Juru bicara untuk kementerian pangan dan perdagangan mengatakan pemerintah terus memantau harga pangan. Keputusan yang sesuai mengenai ekspor akan diambil pada waktu yang tepat, dengan memperhatikan kepentingan konsumen serta petani.
Kebijakan India pada akhirnya mungkin akan menguntungkan konsumen yang kekurangan uang di negara dengan populasi terbesar di dunia tersebut. Namun hal yang sama tidak berlaku bagi populasi yang rentan di Afrika dan Asia, di mana miliaran orang bergantung pada pasokan beras global yang melimpah.
Inflasi beras di Filipina melonjak ke level tertinggi dalam 14 tahun pada bulan September, bahkan setelah adanya perintah presiden untuk menetapkan batas biaya. Di Indonesia, pemerintah meningkatkan impor untuk meredam harga sebelum pemilihan presiden pada tahun 2024.

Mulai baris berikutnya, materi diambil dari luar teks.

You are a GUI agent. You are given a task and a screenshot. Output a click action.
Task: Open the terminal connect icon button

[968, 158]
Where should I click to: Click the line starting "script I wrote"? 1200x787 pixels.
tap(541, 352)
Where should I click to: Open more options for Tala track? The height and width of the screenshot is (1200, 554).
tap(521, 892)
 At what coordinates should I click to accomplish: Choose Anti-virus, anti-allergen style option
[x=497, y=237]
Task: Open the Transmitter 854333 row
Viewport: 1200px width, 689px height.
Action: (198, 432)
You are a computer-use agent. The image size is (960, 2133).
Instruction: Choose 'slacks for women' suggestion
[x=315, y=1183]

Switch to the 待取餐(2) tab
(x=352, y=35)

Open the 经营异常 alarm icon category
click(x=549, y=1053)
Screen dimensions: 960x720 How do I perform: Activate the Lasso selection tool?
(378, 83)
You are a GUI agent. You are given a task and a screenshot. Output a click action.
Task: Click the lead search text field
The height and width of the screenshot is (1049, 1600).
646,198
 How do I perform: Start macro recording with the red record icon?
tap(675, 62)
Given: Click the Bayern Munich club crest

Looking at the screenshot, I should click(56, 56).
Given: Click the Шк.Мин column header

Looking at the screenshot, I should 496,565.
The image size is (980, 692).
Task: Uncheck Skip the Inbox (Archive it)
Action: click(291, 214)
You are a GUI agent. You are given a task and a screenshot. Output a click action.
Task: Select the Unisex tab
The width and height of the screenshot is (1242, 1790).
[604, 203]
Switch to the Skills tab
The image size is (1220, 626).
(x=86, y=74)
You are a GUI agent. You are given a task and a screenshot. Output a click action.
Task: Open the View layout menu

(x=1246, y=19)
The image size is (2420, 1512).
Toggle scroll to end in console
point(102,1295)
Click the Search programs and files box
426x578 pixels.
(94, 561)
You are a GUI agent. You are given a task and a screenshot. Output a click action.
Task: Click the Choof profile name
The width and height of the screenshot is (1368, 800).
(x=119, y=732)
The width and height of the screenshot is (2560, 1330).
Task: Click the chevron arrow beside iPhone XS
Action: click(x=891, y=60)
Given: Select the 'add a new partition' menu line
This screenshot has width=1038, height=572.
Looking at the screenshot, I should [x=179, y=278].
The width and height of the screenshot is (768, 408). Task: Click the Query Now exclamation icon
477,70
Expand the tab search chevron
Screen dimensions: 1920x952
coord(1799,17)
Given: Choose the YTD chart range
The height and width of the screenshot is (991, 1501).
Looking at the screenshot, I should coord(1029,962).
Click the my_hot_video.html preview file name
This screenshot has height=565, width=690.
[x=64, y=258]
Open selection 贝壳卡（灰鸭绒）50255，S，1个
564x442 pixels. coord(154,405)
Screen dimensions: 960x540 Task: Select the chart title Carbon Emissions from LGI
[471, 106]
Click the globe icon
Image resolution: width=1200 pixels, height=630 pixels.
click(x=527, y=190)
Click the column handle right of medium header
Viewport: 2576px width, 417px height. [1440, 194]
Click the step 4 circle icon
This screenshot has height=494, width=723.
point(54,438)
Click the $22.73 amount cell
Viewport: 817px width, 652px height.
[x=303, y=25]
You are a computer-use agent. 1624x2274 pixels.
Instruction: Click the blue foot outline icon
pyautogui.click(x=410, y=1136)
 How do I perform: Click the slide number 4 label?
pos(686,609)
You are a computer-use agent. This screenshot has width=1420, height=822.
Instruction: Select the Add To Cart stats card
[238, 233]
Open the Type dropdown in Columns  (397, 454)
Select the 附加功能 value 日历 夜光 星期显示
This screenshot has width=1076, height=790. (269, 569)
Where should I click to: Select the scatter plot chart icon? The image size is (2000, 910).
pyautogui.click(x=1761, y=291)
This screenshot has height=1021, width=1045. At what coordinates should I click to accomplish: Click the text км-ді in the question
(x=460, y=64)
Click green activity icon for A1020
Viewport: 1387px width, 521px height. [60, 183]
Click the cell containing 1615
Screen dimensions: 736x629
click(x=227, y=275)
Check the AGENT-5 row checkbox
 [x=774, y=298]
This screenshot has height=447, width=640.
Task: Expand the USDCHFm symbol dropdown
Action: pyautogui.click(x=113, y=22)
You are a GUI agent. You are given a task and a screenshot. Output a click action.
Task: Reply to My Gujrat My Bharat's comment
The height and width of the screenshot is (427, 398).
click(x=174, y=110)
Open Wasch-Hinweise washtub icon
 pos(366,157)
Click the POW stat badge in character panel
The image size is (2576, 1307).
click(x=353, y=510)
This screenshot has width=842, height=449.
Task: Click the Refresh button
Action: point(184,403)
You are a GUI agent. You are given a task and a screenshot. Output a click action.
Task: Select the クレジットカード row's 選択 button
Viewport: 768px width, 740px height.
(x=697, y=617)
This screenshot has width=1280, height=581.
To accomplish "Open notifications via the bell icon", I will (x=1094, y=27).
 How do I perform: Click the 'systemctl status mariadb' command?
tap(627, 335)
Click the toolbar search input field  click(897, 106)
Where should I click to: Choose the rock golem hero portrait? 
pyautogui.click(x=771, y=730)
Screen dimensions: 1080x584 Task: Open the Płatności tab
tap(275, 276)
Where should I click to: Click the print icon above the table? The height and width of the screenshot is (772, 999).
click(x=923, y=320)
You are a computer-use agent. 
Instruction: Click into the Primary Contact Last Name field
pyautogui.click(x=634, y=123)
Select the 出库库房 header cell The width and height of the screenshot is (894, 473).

Di Afrika Barat, warga Nigeria termasuk di antara yang terkena dampak kenaikan biaya. Harga beras, bahan utama pembuatan jollof yang merupakan hidangan populer di Nigeria, melonjak 61% pada September. Inflasi pangan tahunan meningkat menjadi 30,6% pada bulan itu karena inflasi umumnya naik 26,7%, laju tercepat sejak Agustus 2005.
Industri beras Amerika Serikat mengatakan larangan ekspor India tidak diperlukan. "India memiliki stok yang lebih dari cukup saat ini," kata Peter Bachmann, presiden dan CEO USA Rice.
"Sementara eksportir kita (dan eksportir utama lainnya di Asia) mendapat keuntungan dalam jangka pendek, ketika India mencabut larangan ekspor dalam beberapa bulan mendatang, mereka sekali lagi akan secara signifikan mengubah harga dunia."